Items from a data source:
════════════════
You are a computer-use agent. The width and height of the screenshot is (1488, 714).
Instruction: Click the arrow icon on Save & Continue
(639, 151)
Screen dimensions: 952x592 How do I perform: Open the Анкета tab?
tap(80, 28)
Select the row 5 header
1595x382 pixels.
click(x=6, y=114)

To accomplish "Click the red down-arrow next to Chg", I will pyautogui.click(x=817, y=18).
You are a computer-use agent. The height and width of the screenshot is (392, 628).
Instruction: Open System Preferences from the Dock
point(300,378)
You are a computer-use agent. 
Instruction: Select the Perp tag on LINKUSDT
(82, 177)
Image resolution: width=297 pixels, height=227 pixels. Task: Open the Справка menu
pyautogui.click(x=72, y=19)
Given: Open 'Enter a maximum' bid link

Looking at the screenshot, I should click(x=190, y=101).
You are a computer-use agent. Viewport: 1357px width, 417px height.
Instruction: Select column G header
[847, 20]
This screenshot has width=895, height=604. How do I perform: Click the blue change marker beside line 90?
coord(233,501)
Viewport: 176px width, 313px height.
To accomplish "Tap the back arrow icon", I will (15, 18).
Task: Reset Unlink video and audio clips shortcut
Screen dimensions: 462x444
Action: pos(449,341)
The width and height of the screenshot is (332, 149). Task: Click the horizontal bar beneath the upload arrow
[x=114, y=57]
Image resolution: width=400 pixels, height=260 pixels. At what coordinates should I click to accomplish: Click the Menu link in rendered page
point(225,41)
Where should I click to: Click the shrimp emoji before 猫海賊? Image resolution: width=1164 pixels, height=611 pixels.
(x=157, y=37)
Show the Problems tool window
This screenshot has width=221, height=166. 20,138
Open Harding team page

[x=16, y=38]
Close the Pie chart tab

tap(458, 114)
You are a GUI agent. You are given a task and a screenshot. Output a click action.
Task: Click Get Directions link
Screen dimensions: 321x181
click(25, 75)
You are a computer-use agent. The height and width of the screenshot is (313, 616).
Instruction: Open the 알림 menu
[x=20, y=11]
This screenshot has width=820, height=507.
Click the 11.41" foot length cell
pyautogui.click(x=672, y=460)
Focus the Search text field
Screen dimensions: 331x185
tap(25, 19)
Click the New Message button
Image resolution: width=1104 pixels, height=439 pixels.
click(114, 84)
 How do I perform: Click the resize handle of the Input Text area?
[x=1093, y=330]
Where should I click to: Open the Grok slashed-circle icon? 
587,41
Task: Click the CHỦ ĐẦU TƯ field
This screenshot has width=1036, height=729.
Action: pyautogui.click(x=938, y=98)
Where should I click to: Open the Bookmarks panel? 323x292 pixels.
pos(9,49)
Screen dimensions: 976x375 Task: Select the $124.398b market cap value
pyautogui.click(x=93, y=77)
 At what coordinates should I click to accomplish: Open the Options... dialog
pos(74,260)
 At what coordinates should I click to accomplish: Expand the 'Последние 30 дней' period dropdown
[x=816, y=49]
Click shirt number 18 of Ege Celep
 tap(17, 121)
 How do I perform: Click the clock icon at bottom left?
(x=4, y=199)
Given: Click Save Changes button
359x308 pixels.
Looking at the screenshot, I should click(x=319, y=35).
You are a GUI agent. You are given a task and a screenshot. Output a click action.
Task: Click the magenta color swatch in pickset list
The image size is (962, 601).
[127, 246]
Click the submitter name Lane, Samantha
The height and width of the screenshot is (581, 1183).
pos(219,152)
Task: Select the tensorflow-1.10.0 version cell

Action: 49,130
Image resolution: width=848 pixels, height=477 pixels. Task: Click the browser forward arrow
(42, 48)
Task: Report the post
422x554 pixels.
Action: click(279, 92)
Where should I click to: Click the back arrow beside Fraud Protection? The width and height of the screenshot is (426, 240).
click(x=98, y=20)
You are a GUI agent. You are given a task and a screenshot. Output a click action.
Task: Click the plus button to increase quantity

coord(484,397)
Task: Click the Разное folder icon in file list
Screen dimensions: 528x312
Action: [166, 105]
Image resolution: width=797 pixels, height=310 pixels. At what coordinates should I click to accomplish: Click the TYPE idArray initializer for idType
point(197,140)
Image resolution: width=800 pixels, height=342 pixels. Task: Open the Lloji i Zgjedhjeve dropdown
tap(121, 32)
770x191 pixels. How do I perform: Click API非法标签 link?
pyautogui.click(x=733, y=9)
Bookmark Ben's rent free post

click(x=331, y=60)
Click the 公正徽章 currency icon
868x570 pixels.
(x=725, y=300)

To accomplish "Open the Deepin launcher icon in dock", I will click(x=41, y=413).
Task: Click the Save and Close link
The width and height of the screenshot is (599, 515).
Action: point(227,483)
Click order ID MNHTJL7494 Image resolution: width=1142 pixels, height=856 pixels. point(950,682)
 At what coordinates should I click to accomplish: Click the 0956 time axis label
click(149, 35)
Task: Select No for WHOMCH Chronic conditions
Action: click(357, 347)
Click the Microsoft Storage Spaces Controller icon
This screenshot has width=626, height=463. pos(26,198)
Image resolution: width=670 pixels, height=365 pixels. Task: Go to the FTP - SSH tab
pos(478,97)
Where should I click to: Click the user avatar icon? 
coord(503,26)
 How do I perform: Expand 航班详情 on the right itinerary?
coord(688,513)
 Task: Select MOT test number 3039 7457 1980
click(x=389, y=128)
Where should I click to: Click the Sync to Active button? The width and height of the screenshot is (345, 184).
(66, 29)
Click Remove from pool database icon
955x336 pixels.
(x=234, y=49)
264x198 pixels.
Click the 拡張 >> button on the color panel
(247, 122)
════════════════
TASK:
The answer must be a single number: the count of lines in the data that contain the word "Viewport".

RESULT OF THIS TASK:
2